Fortress Paper Convertible Debentures: Valuation AnalysisVW Staff
Letter via Snyder Brown Capital, LP (see full disclaimer in PDF at end of article)
Snyder Brown Capital, LP (the “partnership”) returned 4.40%, net of fees and expenses, in the second quarter of 2014. Below is an interesting debt analysis followed by the fulll letter.
Current Investments: Convertible debentures of Fortress Paper
In order to give our limited partners greater insight into our investment process, in each of our quarterly letters we will discuss one or more of our current investments. Our largest current investment is in the 6.5% convertible debentures of Fortress Paper Ltd. (TSE:FTP) (OTCMKTS:FTPLF), which come due in December of 2016. In general, we do not believe fixed income securities offer value in the current environment. However, these Canadian-issued debentures are a unique situation.
Trading at 67% of par, these unsecured debentures offer a 25% annualized yield to maturity.

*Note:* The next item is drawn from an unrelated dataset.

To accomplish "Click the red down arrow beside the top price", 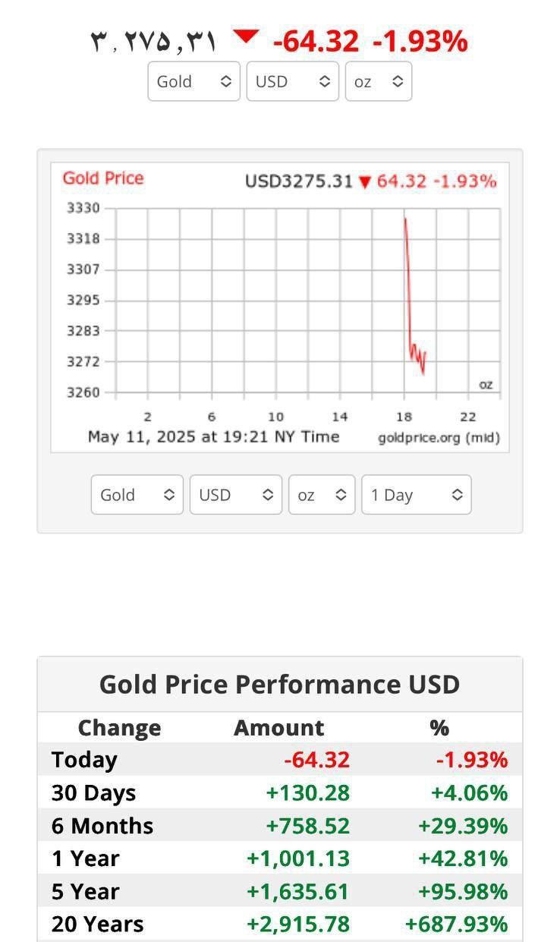I will 246,37.
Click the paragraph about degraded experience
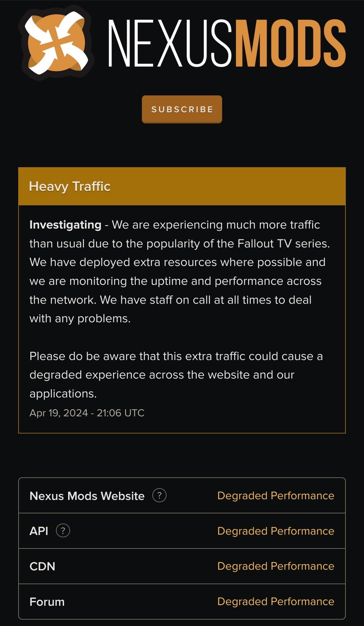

This level of return on a fixed income investment usually signals significant distress at the issuer and substantial doubt in the market that the company will be able to pay off the principal amount at maturity.
An investor who came across these debentures might look up the financials of Fortress Paper and they would not be surprised to find a money-losing company that carries a substantial amount of secured debt on its balance sheet. Seeing that this company, which manufactures banknotes in Switzerland and specialty wood pulp in Canada, appears to be destined for a painful restructuring, most investors would not spend any additional time analyzing this investment. So what do we see here that others don’t?
Delving into the corporate structure of Fortress Paper Ltd. (TSE:FTP) (OTCMKTS:FTPLF), it turns out that all of the secured debt is held at the Canadian pulp subsidiary, which is also the division responsible for the losses on the income statement. Importantly, this debt is actually non-recourse to the parent company. In effect, Fortress Paper can “turn in the keys” and walk away from the entire pulp subsidiary and associated debt secured by the pulp assets. This would leave only the valuable banknote printing business, a reasonable debt-load, and enough cash on hand to pay off these debentures in full. From this perspective, an investment in these debentures carries almost no risk.
Of course, we don’t have a monopoly on the ability to read through company filings and we must compete with many intelligent analysts. This means that for our thesis to be correct – that this investment actually carries very little risk and we will be paid all of the interest payments and the full principal amount owed to us – we would expect there to be some other reason that no one else has discovered this opportunity.
In fact, there are three reasons why intelligent analysts have not already bid up the price of these debentures to a level at which we would no longer find them attractive. First, at only C$35 million in total face value, this is a tiny issue by fixed income standards that on many days does not even trade. Because of this, the vast majority of professional investors are simply managing too much money to “waste their time” looking at an investment like this. Second, these debentures are not registered for sale to private investors in the United States, so only institutional investors (like Snyder Brown Capital, LP) can purchase them in the US. Third, management has specifically stated that they have no current intention to shut down the money losing and debt-laden pulp subsidiary.
Because most sophisticated investors cannot purchase these debentures even if they did bother to read the filings, almost no one is paying attention to what management will do versus what they say about the money-losing pulp division. As it turns out, the debt securing this facility was provided by a Canadian government entity as a means of stimulating local employment. Examination of past actions by this government entity shows that in the current situation, it is likely to relax the terms of this debt and potentially provide additional financing to modernize this mill so that it will become profitable. Because this division likely has a bright future in a few years and the Canadian government is potentially willing to fund any operating losses in the meantime, management has a large incentive to paint a picture of overall financial distress (no open market repurchases of stock or debentures despite an authorization and cash on hand) and to talk about keeping this mill open as a priority.